Portugal : « La plus grande vague d'émigration depuis les années 60»

Portugal : « La plus grande vague d’émigration depuis les années 60 »

Le Portugal est l’un des pays les plus pauvres en Europe et dans le passé a toujours été touché par l’émigration. De ce fait quelques trois millions de Portugais vivent à l’étranger. Il y a 50 ans, de nombreux jeunes partaient vers de grands pays européens. Les départs se poursuivent aujourd’hui mais maintenant des milliers cherchent fortune dans les ex-colonies en plein essor : le Mozambique, l’Angola et le Brésil. 

La forte émigration vers l’Afrique et l’Amérique du Sud est d’autant plus une nouveauté pour le Portugal, qu’il ne s’agit cette fois pas d’ouvriers et de paysans quittant le pays à la recherche d’un avenir meilleur, mais de gens dotés d’une formation universitaire. « C’est la plus grande vague d’émigration depuis les années 1960 », indique Filipa Pinho, spécialiste de l’immigration portugaise de la BBC. Bien qu’aucune donnée officielle ne soit disponible, les chiffres parlent d’eux-mêmes dans ces dernières années. En 2009 et 2010, selon F. Pinho, 60 000 Portugais ont quitté le pays pour le Brésil, et l’intérêt pour l’Angola est en énorme croissance.

Un avenir brillant en Angola

En 2006 ont été délivrés à peine 156 visas pour le pays en plein essor de la côte ouest africaine ; ce nombre est passé à 23 787 en 2010. Depuis, 3 000 entreprises de ce pays riche en pétrole et en diamants appartiennent à des entrepreneurs portugais.

Et aucune fin du boom n’est en vue. Après 41 ans de sanglante guerre civile, un traité de paix a été signé en 2002. Aujourd’hui, le pays va être entièrement reconstruit. De l’infrastructure de télécommunications au secteur bancaire, de nouvelles zones d’activités sont créées, et presque partout la langue de travail est le portugais. Ceux qui ont réussi vivent luxueusement dans la capitale Luanda. Les quartiers de luxe poussent comment des champignons, et la quantité de voitures haut de gamme est impressionnante.

 Un profond fossé entre riches et pauvres

Mais pour de nombreux nouveaux arrivants, le début est moins agréable. Actuellement, près de cinq millions de personnes s’entassent dans une ville qui a été créée pour seulement un million d’habitants, et il en arrive toujours plus. Rien qu’entre 2005 et 2010, la population de Luanda a augmenté de 1,2 millions de personnes. Et malgré la croissance économique à deux chiffres, les deux tiers de la population vivent encore dans une grande pauvreté. L’espérance de vie est d’à peine 38 ans. D’autre part, il y règne une corruption rampante. Dans les statistiques publiées par Transparency International, le pays est régulièrement classé parmi les trois premiers pays les plus corrompus du monde.

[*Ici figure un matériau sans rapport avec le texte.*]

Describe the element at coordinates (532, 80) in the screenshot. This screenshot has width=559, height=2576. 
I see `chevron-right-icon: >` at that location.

Le grand chantier du Brésil

En plus de l’Angola, la porte est aussi ouverte aux jeunes Portugais au Brésil. Pour la Coupe du Monde 2014 et les Jeux olympiques de 2016, on y construit dans tous les coins. Cela attire de nombreux architectes et ingénieurs en Amérique du Sud. « La plupart des architectes que je connais ont émigré depuis longtemps au Brésil. » explique l’architecte portugais Eduardo Souto de Moura à Deutschlandfunk. De plus, il n’a lui-même aucune commande en vue au Portugal pour les prochaines années, et doit donc lui aussi chercher du travail à l’étranger.

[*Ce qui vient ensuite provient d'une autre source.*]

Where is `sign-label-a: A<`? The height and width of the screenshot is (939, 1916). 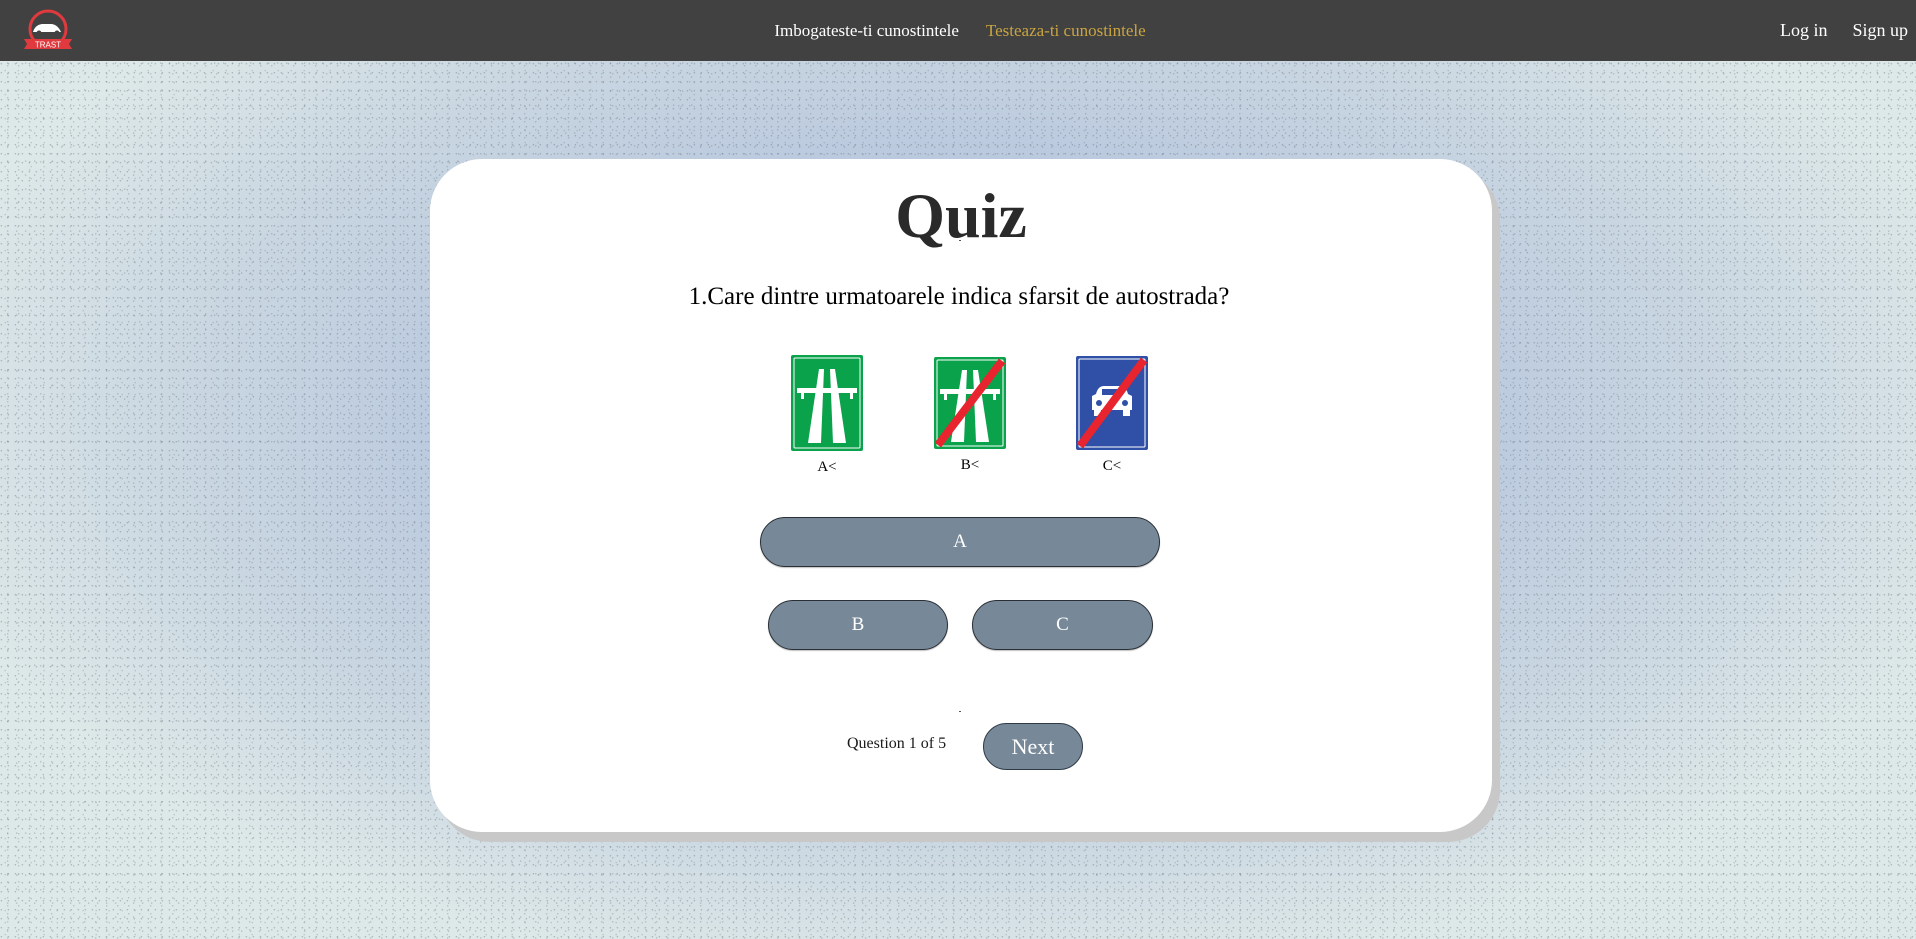
sign-label-a: A< is located at coordinates (827, 467).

Pour ceux qui restent se profile un long passage difficile. Le pays souffre d’importants problèmes structurels, a déclaré l’économiste Andreas Scheuerle à Exchange Online. À la fin des années 80, quand le rideau de fer a disparu, le Portugal a rapidement perdu du terrain par rapport aux pays de l’Est ; ses salaires, quoique bas, étaient tout de même environ un tiers plus élevés qu’en République tchèque. « Le Portugal doit élaborer à long terme un nouveau modèle d’affaires», précise M. Scheuerle.

Une lueur d’espoir à l’horizon

Cependant il y a du potentiel, nuance M. Scheuerle. D’une part, le tourisme peut être développé davantage, et d’autre part, la coopération avec le Brésil et l’Angola pourrait être renforcée. Par ailleurs la production a connu une légère reprise. Ainsi, les exportations de chaussures ont progressé de 27% par rapport à l’an dernier. De plus en plus de produits correspondent aux secteurs à haute valeur ajoutée, tels que la construction mécanique et électrique, indique à Exchange Online Francisco Veiga, expert en économie à l’Université de Braga. Il est convaincu que cette tendance va se poursuivre, mais cela exigera du temps et beaucoup d’argent.